Every line in the data below that has the word "will" should be returned.

SOURCE DATA: Begin

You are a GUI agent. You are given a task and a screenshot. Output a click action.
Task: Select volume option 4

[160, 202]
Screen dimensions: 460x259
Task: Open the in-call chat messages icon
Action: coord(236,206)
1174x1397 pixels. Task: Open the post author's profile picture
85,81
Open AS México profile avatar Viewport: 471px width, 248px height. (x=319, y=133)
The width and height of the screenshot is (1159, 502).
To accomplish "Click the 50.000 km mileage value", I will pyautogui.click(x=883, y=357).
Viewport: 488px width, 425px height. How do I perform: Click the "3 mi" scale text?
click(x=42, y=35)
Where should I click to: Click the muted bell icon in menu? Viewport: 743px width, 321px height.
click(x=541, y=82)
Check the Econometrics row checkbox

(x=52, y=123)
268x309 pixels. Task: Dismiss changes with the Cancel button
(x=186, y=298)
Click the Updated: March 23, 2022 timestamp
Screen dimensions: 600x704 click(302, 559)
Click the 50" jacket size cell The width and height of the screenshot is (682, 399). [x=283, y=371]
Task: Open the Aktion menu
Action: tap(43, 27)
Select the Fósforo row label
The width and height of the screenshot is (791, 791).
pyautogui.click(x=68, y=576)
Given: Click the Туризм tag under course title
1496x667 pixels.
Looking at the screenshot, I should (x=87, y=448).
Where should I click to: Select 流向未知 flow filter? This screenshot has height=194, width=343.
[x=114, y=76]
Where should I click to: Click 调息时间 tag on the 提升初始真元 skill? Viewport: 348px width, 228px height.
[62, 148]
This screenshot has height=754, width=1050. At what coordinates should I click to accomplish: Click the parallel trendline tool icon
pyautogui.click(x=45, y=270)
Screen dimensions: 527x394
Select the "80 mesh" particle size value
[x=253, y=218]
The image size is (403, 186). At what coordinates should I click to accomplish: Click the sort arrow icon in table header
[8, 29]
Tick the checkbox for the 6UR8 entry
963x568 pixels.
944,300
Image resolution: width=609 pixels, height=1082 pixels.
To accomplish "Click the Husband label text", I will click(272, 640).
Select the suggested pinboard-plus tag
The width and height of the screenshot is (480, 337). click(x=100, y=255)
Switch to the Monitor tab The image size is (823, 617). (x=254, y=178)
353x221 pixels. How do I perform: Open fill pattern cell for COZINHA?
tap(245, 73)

SOURCE DATA: End

TASK RESULT:
To accomplish "Click the 50.000 km mileage value", I will pyautogui.click(x=883, y=357).
To accomplish "Click the Husband label text", I will click(272, 640).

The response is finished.